YOUR TASK:
Restate, exactly as written, the entries below from the line that holds "You are a GUI" through the line that holds "Image resolution: width=528". Pictures are not part of the copy.

STUDY MATERIAL:
+++
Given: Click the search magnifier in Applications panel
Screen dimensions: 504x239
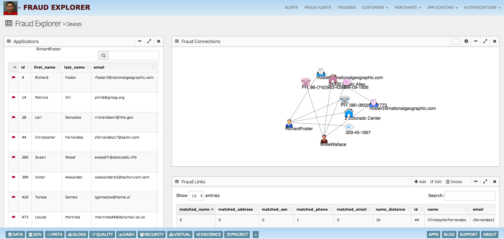Looking at the screenshot, I should point(103,55).
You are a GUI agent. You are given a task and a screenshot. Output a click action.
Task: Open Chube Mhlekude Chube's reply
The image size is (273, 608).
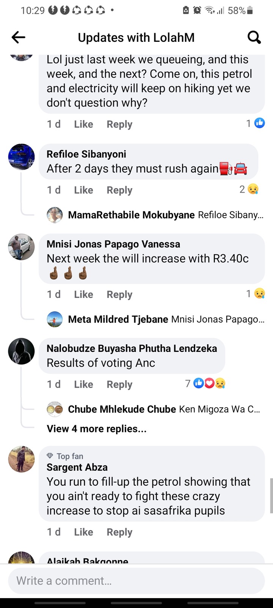pyautogui.click(x=154, y=409)
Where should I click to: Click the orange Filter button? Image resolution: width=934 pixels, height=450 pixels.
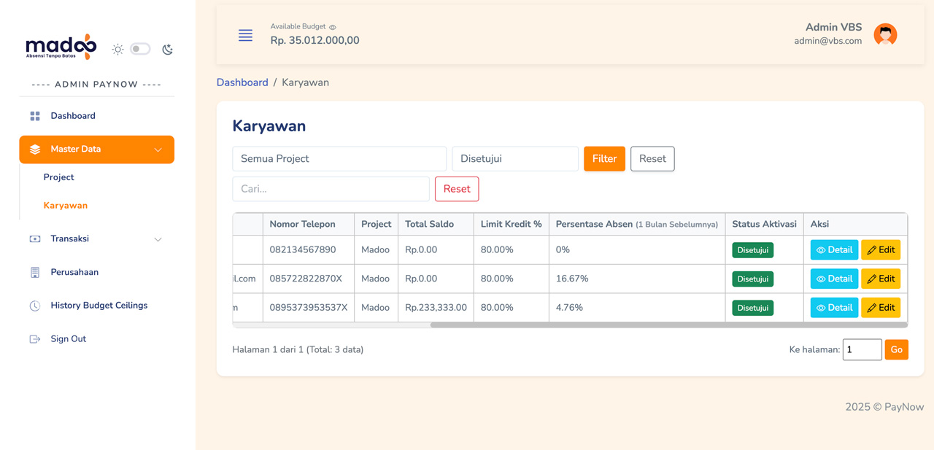click(x=604, y=159)
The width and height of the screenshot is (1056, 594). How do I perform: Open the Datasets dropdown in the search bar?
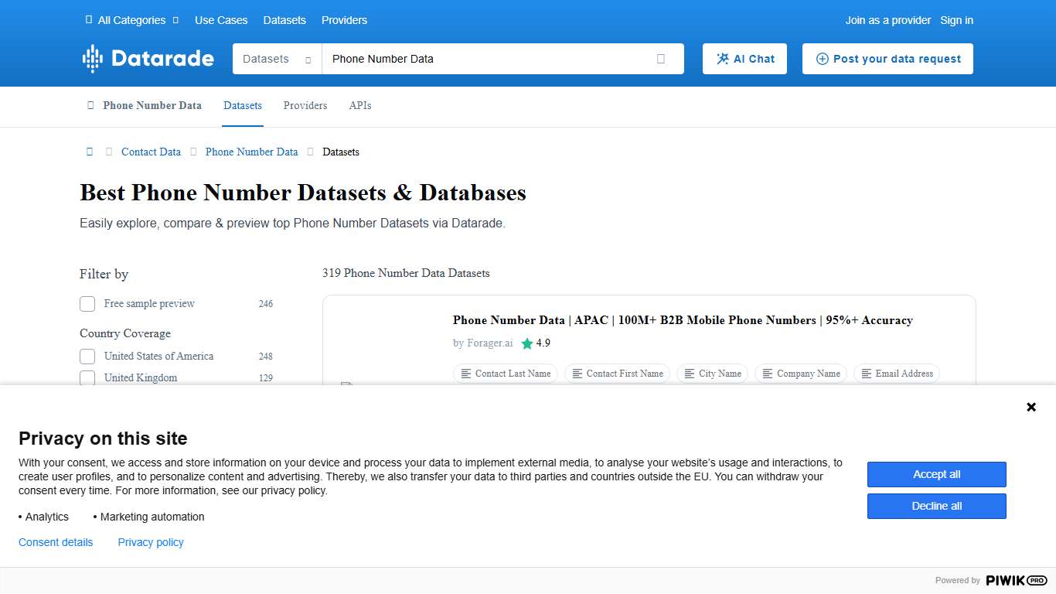click(x=276, y=58)
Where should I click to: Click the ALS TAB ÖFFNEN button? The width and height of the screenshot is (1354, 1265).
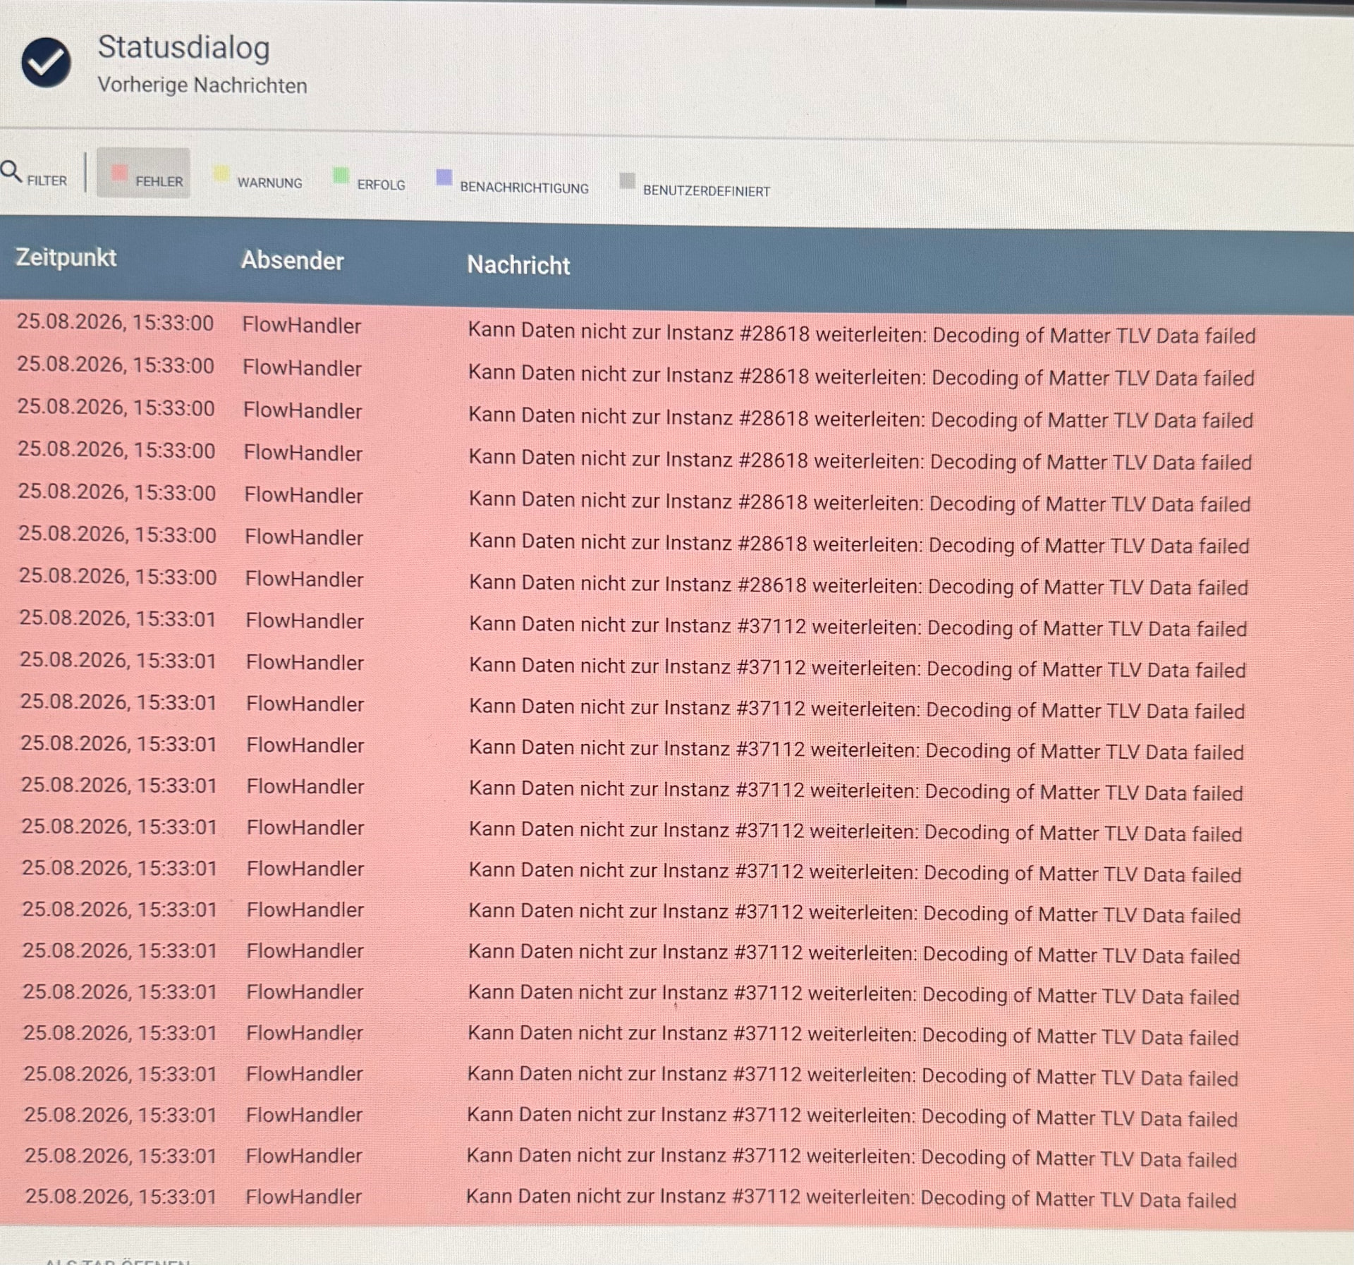tap(117, 1259)
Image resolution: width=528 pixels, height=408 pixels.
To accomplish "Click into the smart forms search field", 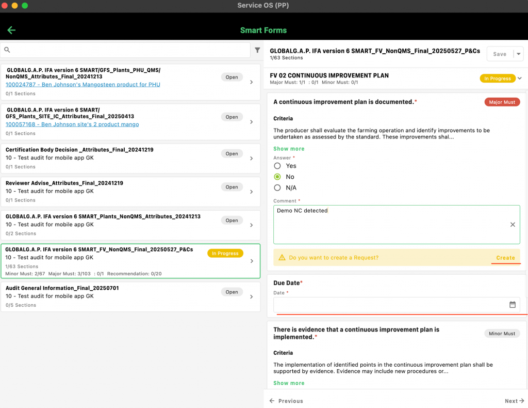I will tap(129, 50).
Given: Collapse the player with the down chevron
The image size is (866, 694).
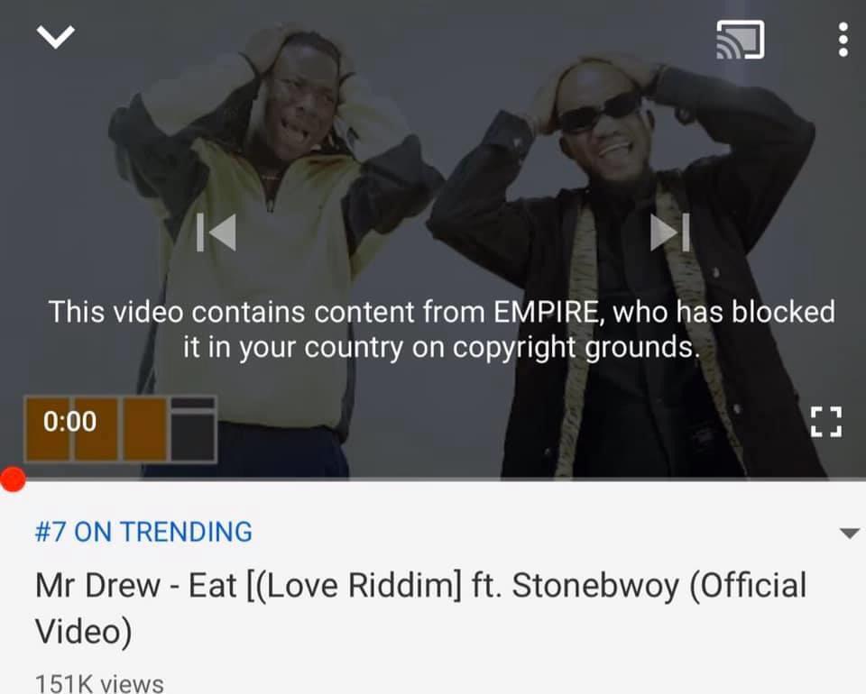Looking at the screenshot, I should [55, 37].
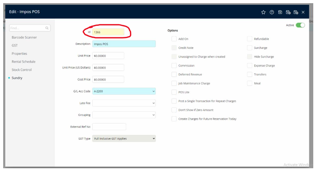Screen dimensions: 322x173
Task: Click the External Ref No field
Action: (109, 127)
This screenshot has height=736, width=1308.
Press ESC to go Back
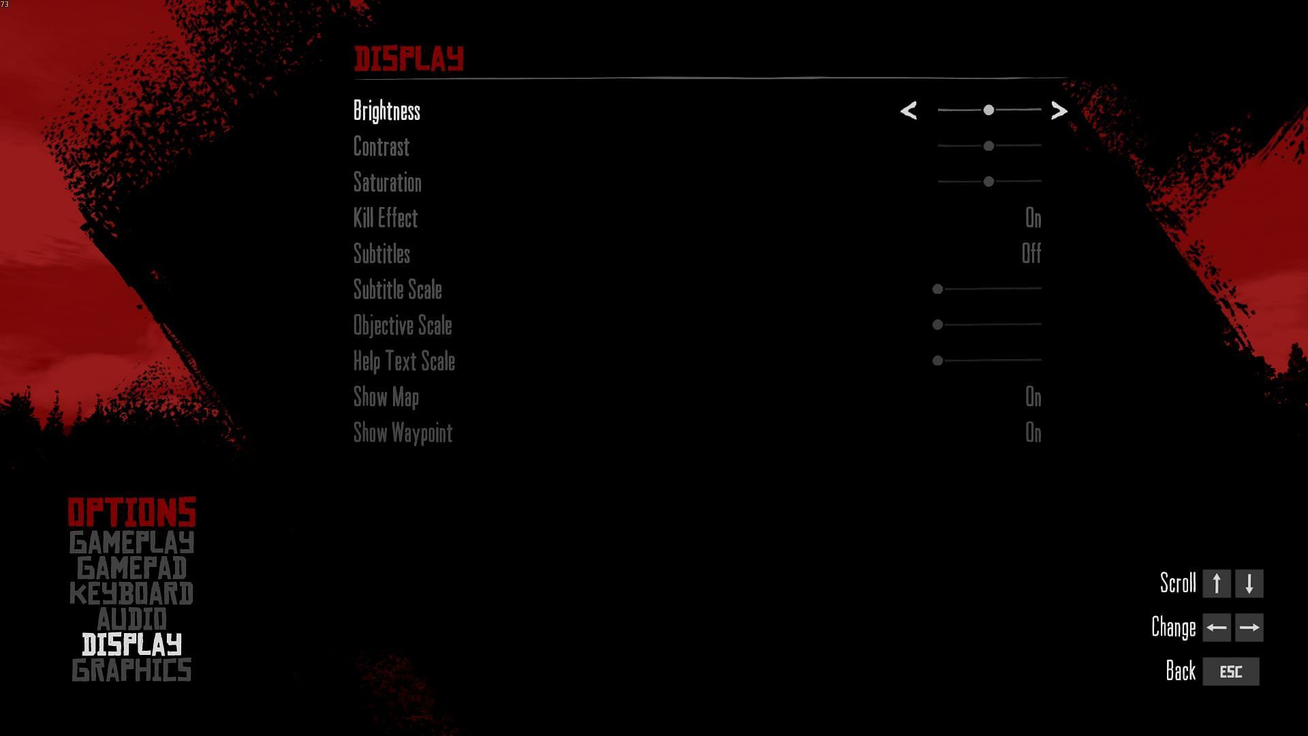coord(1232,671)
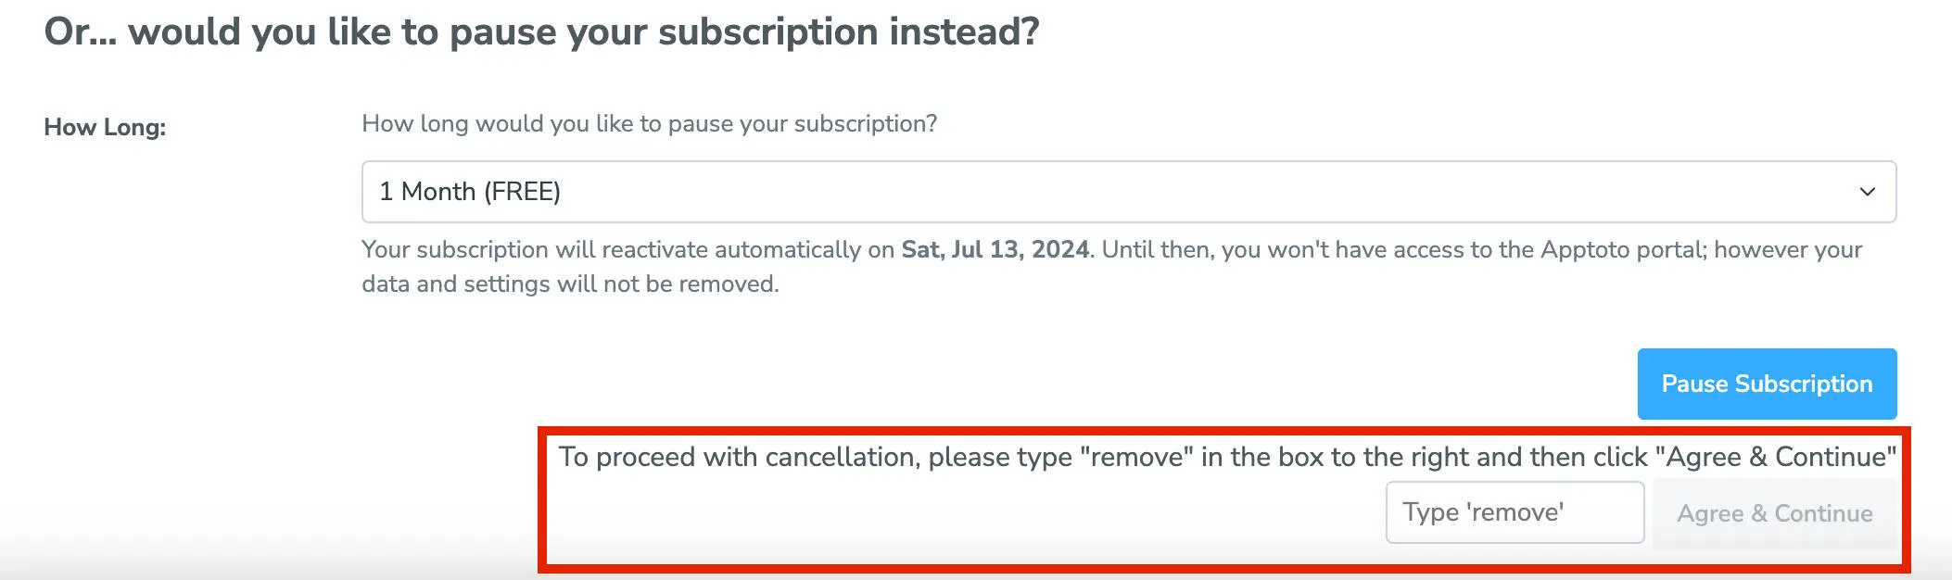
Task: Click the pause subscription heading text
Action: pyautogui.click(x=544, y=32)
+++
RESPONSE:
You are a GUI agent. You are given a task and a screenshot. Output a click action.
Task: Open Chube Mhlekude Chube's reply
The image size is (273, 608).
pyautogui.click(x=154, y=409)
Where should I click to: Click the orange Filter button? Image resolution: width=934 pixels, height=450 pixels.
click(x=604, y=159)
The width and height of the screenshot is (1056, 594). How do I perform: Open the Datasets dropdown in the search bar?
click(x=276, y=58)
Where should I click to: Click the ALS TAB ÖFFNEN button? The width and height of the screenshot is (1354, 1265).
tap(117, 1259)
Image resolution: width=528 pixels, height=408 pixels.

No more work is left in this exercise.